The Supreme Court Stay and the Dog That Didn’t Bark
EPA’s Requirements for New Plants Remain Intact
The Supreme Court’s stay of the Clean Power Plan was a surprise to almost all observers, maybe even to the lawyers requesting the stay. We can only speculate on what the five majority Justices had in mind, since there was no written opinion. The practical impact of the decision is also unclear. E&E news reports that the stay “doesn’t amount to much for many of the nation’s electric utilities, as they were already planning to close down their older coal-fired generating units in the next five to 10 years and move to cleaner sources of electric power.”

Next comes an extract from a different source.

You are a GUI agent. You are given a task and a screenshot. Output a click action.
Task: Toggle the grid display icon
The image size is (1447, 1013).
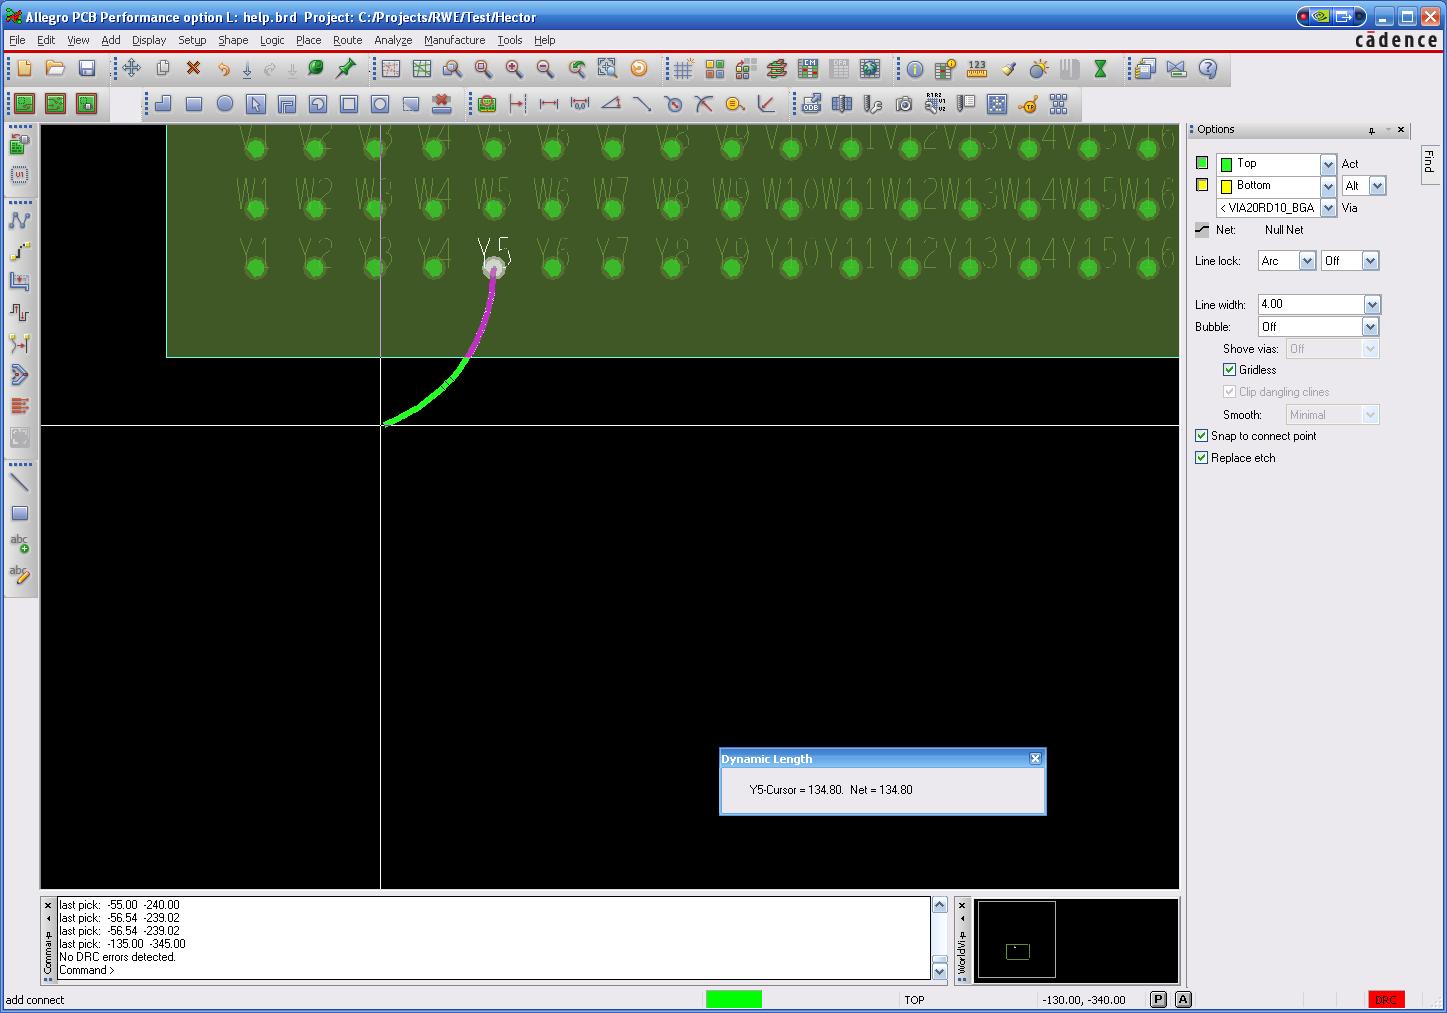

There’s another aspect of the case that I’d like to comment on. Industry and conservative states went after a stay for EPA’s effort to regulate CO2 from existing power plants. But they didn’t try to get the Court to stay the EPA regulation for new power plants, which industry insists will essentially outlaw new coal-fired plants. Given that no new coal-fired plants are expected in the next few years anyway, it would have been awfully hard for them to claim irreparable injury. In fact, it’s not clear they are suffering any actual “injury in fact,” a requirement for standing. Still, this is symptomatic of the way that the new plant rule has flown under the radar, getting far less attention from politicians than the new source rule. I take that silence to be a tacit admission that coal has a tenuous future; the main question is how long it takes to phase out the existing plants.